Call Number is a “library-inspired monthly book box that celebrates contemporary Black literature and authors.” It costs $35.00 a month and includes one book and an assortment of bookish goodies. Perfect! Sign me up! Or don’t, because I’m already signed up! Check out all my Call Number reviews if you’d like.
Once again, there were a bunch of fun things in this box. Really, if you’re looking for something that’s very thoughtfully curated then this is it. So many bookish subscription boxes pick great books but just kind of throw the rest together. Not this one.
The book this month was The Wide Circumference of Love by Marita Golden. I’d never read anything by Golden before, but apparently she’s pretty well known and has published quite a few books. Based on my enjoyment of this one, I find it unlikely that I’d read anything else by her.
Did I hate the book? Not even a little. The premise was interesting; the story began in 2015 and described a woman who was left with no choice but to send her husband to a home for people with Alzheimer’s. As the book went on, it weaved in and out of time, telling the story of how this couple met, fell in love, and built a family, and how the husband’s sickness slowly destroyed him.
There were some interesting parts of this story and it raised quite a few questions for me that my partner was not at all interested in discussing with me. Like, what is a person’s responsibility when their spouse is essentially lost to Alzheimer’s? What if their spouse physically assaults them? Does their responsibility change? Can the spouse of a person with Alzheimer’s date someone else when their spouse is 100% gone and not even verbal anymore? Or must they live as though they’re married despite the fact that their partner is no longer providing anything you’d expect to get from a partner – love, companionship, affection, etc.?
While I did like some of the themes of this book, I found the writing to be aggravating. The dialogue made me roll my eyes plenty of time and there was so much time devoted to various character’s inner dialogues, where they just went over and over the same things over and over again. While this is likely what would happen to the child, wife, best friend, etc. of a person with Alzheimer’s, it doesn’t make for very compelling reading.
Towards the end I had to force myself not to skim because it was so clearly about to be cleanly wrapped up and it was so clear how that wrapping would take place. But I soldiered on through – you’re welcome!

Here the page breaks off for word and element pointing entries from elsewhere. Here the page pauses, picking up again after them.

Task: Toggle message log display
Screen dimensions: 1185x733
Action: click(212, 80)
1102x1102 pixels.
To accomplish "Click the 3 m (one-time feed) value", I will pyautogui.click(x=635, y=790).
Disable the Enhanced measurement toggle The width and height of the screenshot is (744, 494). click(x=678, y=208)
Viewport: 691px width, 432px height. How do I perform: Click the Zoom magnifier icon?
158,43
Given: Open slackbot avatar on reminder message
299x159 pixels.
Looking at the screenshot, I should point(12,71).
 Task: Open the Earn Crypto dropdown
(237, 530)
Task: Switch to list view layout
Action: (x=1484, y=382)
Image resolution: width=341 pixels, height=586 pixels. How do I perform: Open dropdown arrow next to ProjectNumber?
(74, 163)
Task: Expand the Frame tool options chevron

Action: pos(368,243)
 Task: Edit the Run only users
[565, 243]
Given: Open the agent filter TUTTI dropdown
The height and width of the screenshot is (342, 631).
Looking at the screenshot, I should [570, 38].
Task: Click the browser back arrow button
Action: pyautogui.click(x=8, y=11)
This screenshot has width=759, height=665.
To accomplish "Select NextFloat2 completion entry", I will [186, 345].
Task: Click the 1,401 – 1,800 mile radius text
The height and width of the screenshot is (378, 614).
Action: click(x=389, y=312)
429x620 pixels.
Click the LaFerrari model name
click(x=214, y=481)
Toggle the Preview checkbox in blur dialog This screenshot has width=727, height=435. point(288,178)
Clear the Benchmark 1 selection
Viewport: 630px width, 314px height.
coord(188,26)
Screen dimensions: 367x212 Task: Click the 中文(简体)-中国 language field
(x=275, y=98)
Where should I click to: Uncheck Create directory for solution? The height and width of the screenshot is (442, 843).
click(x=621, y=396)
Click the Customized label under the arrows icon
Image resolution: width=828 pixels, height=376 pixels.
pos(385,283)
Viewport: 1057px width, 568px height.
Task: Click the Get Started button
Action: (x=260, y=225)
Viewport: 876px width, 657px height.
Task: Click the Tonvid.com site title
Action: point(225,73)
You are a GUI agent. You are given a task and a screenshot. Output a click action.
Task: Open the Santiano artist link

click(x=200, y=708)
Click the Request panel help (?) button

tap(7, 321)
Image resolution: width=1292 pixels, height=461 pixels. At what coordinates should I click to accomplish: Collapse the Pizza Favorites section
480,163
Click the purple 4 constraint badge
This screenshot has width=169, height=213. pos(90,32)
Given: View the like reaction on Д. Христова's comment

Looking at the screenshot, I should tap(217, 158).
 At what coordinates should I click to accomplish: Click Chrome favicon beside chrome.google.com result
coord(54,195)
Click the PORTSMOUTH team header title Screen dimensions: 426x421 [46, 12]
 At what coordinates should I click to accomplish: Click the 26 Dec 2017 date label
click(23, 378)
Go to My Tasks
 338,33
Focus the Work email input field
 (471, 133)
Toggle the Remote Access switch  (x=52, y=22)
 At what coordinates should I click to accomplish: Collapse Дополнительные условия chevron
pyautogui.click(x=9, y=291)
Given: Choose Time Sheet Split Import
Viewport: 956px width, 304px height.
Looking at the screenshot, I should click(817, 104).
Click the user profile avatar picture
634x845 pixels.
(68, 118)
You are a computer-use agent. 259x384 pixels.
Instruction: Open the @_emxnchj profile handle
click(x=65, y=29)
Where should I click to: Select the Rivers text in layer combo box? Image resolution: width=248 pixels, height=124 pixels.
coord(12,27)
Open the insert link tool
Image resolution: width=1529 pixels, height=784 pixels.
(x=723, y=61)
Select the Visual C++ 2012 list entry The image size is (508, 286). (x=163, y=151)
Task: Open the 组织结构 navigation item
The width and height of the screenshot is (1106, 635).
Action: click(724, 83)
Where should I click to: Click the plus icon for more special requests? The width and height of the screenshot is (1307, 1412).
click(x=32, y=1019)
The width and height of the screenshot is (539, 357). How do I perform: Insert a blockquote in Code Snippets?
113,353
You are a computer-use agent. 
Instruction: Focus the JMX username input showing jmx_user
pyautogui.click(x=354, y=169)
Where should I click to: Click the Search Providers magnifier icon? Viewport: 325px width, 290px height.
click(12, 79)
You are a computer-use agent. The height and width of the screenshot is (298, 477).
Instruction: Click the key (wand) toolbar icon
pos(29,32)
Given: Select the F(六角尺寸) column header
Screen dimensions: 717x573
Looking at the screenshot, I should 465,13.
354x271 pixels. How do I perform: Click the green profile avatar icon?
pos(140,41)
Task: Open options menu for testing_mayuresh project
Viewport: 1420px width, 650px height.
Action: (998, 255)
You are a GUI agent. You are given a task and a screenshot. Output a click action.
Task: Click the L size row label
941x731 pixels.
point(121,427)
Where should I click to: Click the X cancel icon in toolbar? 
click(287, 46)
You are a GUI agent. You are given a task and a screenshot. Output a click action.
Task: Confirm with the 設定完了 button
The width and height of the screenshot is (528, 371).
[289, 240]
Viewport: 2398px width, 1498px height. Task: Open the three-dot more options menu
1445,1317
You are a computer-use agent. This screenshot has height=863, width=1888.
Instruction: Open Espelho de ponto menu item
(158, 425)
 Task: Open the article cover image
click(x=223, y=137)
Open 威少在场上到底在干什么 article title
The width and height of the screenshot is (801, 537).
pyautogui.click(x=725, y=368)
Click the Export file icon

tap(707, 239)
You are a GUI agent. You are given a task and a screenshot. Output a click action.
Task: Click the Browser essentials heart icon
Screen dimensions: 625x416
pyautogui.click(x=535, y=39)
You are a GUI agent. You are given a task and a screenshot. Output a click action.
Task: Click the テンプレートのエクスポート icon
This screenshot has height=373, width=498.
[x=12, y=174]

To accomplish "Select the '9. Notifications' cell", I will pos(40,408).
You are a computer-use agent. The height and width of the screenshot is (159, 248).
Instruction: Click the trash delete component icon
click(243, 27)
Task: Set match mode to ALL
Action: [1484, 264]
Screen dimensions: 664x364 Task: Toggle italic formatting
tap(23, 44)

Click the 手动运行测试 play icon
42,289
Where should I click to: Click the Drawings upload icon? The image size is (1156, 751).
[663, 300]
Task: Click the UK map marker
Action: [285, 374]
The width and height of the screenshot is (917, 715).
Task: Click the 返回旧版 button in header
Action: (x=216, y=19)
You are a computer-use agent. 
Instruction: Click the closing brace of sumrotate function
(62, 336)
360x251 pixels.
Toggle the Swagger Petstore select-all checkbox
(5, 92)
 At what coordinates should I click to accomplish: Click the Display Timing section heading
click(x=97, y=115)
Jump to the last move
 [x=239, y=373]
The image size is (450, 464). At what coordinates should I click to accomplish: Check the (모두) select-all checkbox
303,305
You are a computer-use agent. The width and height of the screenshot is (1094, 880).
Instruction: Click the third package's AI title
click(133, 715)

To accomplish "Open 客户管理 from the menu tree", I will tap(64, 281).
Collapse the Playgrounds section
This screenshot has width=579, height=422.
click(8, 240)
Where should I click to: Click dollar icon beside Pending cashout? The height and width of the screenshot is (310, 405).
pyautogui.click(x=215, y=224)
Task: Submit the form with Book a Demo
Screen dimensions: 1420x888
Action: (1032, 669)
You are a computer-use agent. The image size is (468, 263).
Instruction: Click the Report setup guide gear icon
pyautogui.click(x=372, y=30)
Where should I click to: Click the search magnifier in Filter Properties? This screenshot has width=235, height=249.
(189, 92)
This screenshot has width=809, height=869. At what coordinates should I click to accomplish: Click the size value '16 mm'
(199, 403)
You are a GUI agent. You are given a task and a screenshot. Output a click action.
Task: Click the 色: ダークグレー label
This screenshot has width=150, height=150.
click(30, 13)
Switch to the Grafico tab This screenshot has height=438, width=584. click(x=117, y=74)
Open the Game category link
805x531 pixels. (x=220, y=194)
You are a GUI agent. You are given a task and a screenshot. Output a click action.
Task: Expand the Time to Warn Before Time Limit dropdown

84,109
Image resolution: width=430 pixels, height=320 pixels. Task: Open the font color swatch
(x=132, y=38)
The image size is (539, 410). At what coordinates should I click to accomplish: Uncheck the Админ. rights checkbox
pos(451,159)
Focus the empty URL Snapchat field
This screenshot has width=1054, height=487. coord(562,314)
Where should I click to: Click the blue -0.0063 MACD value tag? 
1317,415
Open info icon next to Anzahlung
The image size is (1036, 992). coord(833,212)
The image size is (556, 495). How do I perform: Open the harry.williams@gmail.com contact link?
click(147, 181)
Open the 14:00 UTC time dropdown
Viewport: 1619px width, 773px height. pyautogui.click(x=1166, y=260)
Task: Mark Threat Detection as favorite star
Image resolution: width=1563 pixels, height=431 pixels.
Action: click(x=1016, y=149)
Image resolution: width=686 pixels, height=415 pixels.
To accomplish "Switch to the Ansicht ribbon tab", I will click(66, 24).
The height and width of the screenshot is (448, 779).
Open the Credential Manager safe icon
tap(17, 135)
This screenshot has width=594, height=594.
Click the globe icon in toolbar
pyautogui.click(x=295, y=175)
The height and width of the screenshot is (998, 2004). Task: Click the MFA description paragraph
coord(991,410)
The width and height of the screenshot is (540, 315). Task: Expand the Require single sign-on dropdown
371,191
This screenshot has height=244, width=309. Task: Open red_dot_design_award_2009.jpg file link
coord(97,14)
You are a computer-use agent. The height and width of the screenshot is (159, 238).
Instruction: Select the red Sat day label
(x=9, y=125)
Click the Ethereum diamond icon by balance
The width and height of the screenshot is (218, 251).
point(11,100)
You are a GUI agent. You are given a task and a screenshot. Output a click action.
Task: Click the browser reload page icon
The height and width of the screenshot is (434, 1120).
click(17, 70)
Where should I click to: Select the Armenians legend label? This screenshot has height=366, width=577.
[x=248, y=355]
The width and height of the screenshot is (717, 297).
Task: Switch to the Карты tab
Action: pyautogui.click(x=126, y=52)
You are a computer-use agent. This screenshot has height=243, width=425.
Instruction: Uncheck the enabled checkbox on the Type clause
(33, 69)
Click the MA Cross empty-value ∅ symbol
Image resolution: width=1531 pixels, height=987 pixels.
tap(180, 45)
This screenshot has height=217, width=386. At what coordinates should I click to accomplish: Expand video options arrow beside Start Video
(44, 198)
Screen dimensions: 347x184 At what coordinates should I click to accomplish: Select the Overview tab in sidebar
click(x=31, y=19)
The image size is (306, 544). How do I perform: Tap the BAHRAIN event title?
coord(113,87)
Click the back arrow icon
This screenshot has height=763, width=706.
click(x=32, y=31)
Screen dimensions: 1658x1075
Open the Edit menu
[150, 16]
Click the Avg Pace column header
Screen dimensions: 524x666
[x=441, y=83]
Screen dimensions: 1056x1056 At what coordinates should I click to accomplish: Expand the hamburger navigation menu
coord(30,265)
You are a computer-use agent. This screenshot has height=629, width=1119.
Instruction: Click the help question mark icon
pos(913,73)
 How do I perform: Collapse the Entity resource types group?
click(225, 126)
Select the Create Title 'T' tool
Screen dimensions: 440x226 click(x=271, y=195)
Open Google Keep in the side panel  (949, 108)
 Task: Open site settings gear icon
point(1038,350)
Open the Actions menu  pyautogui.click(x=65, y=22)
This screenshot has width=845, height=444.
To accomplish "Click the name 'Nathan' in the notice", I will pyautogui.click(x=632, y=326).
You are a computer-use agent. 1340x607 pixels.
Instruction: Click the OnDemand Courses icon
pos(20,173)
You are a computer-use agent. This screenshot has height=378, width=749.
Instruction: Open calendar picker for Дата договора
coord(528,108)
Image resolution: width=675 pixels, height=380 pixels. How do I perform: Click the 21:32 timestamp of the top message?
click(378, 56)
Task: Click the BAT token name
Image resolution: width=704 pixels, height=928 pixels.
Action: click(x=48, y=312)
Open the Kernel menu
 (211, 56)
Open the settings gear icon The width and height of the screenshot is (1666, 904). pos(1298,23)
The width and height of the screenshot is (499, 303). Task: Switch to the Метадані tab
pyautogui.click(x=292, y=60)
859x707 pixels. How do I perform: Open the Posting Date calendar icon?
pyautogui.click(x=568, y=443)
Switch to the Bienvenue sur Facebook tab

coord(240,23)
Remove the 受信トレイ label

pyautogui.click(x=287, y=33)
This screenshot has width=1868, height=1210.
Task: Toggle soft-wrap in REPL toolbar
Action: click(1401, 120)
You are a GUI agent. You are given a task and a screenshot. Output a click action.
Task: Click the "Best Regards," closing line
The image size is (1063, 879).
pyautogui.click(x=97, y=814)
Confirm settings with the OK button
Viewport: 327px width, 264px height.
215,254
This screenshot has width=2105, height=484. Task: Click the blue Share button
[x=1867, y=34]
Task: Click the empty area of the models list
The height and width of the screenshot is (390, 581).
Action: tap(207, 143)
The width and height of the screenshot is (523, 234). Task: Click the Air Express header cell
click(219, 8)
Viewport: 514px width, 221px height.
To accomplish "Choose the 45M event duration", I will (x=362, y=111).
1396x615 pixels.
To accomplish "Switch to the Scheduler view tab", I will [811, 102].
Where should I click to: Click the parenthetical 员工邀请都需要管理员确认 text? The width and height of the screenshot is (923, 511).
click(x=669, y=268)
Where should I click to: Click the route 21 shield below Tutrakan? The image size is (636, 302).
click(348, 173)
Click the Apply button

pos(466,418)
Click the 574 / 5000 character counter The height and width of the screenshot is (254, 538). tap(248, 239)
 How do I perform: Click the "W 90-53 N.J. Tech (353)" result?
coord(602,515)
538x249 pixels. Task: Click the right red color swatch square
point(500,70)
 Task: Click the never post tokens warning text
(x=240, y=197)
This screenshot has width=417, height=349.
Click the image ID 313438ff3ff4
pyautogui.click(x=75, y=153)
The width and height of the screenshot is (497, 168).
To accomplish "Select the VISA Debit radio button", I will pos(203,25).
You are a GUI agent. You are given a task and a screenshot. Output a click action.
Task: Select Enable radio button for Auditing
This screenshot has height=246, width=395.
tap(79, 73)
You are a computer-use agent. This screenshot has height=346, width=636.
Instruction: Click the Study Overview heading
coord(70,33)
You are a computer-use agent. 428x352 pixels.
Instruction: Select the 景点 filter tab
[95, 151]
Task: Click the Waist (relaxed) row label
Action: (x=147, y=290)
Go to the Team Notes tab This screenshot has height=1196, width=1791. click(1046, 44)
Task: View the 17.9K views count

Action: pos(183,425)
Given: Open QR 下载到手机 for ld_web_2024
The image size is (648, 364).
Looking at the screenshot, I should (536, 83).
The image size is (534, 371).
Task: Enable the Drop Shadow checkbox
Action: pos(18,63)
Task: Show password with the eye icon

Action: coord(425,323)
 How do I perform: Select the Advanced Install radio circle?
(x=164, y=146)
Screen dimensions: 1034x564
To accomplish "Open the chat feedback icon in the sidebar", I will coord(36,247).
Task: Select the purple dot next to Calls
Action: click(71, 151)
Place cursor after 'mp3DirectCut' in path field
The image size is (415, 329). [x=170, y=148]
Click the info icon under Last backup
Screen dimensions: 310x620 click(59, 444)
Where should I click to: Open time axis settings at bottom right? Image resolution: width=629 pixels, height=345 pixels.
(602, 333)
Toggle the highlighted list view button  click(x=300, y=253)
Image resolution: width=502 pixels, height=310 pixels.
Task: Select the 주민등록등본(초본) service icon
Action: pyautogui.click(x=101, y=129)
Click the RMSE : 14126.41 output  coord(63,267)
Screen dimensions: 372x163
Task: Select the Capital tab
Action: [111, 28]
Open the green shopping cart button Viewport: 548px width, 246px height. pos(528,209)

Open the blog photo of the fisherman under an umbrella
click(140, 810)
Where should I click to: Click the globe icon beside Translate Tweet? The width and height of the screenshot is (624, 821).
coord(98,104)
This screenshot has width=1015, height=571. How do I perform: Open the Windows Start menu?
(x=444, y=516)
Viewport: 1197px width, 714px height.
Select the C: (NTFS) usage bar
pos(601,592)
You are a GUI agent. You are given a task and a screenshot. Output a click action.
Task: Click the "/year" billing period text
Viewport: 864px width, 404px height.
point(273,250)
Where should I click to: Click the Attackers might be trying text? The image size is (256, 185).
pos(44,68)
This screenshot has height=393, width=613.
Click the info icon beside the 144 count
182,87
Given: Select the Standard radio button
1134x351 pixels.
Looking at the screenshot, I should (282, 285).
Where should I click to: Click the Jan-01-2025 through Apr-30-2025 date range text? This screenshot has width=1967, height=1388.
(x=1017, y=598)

I’d also like to say for the record that this book has been getting A+ reviews from everyone else, so I may just have terrible taste, who knows!
Recommended for: People with loved ones who have Alzheimer’s who want to read literature they can relate to; people who like complicated love stories and don’t mind dramatic writing and super long inner dialogues
Does it pass the Bechdel–Wallace test? Yes
Author of color / main character of color / female author / female main character: Yes / yes / yes / yes – I’m pretty sure that’s the third month in a row that this sub has been firing on all cylinders. Good job!
Now, on to the bookish goodies! First up is a hand-painted card-sized piece of art that says “faith family love.” It’s really quite beautiful and is painted on heavy, high-quality off-white card stock. This isn’t really my style but I know my mom will love it – which is appropriate given the theme!
Next is a charm that says, “Remember the Moments,” which is relevant for a number of reasons. Obviously, the book is somewhat about memory, but also because the charm is there to remind us to enjoy moments as they come because we don’t know how many more we have. There have been several charms included in this box so it may be time for me to invest in some kind of charm bracelet or something! What do people wear charms on these days?
There’s also a 3D metal model kit of the Washington Monument. This is a fun, interactive item that plays homage to the fact that the patriarch of the family in the book was a prominent African American architect in D.C. – in a time when there weren’t many black-owned businesses in D.C. at all, let alone architects.
My favorite item in the box is this badass Quotable Note Card from the Unemployed Philosophers Guild. It has Zora Neale Hurston on the front, with an awesome hat and a lovely smile, and then on the back it has a bunch of stickers so you can add whichever are relevant to the person you’re giving the card to – and then you have extra stickers, yay!
Finally, we have this checkout card that comes with double sided tape that allows you to put it inside a book and then keep track of who borrows it. I actually have a whole kit, complete with old-school library date stampy-thing, so I’ll add this to it.
Oh, and of course, as always, there’s a bunch of other goodie-goodie stuff, like a note from the author about why she wrote the book (spoiler alert: no real reason), a card from the curator, several bookmarks (including one specific to this book and one that says I Support Black Literature), stickers, and business cards for the companies that provided bookish goodies this month.
Once again, this box is thoughtful and lovely and great. I didn’t love the book this month but I think that was mostly my personal preference. I can see why others would really connect with it and it’s certainly something I wouldn’t have picked up on my own – and that’s really what this project is all about! Well, that and shaming boxes that only include books by white men!